AWARD WINNING SINGER-SONGWRITER LUKE O’SHEA RELEASES NEW SINGLE SINGLE SAME SMALL TOWN

Same Small Town, the new single from multi-award-winning country music artist Luke O’Shea, is a powerful and poignant song that seems set to further cement its creator’s reputation as one of the finest lyricists working in Australia today. Luke, whose chart-topping album, The Drover’s Wife, is winning plaudits around the country, recently scored two very significant awards at the this year’s Tamworth Country Music Festival. The title track from The Drover’s Wife earned him the prestigious Golden Guitar award for Heritage Track of the Year. Even more importantly, however, the same song earned him the coveted Golden Gumleaf award – a gong up until this year awarded exclusively to spoken-word bush poets.

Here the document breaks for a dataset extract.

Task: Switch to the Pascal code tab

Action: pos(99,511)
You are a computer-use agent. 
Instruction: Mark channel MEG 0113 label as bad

Yet if the word ‘heritage’ carries with it connotations of history and a certain old fashioned style, Same Small Town will dispel any doubts that Luke O’Shea is a man who spends his time looking backwards. The song is a touching and wry confessional piece about a country-born man who moves to the city and then accidentally runs into his ex-girlfriend. Their meeting is awkward, igniting memories, questions and, ultimately, sadness. They promise to meet up again, but both know in their hearts that they will never do so. Same Small Town is a sharply observed take on a very modern case of happenstance in urban life. And, what’s more, it’s a true yarn.


“We’re always forming relationships with people,” says Luke. “Some work and some don’t. I think all songs are biographical in some ways, and this one is definitely from the vault of my experience. I did bump into an old girlfriend of 20 years ago a while back. I haven’t seen her again since, and, no, she doesn’t know she was part of the inspiration for this song. I’m a married man – there’s no other woman in my life.”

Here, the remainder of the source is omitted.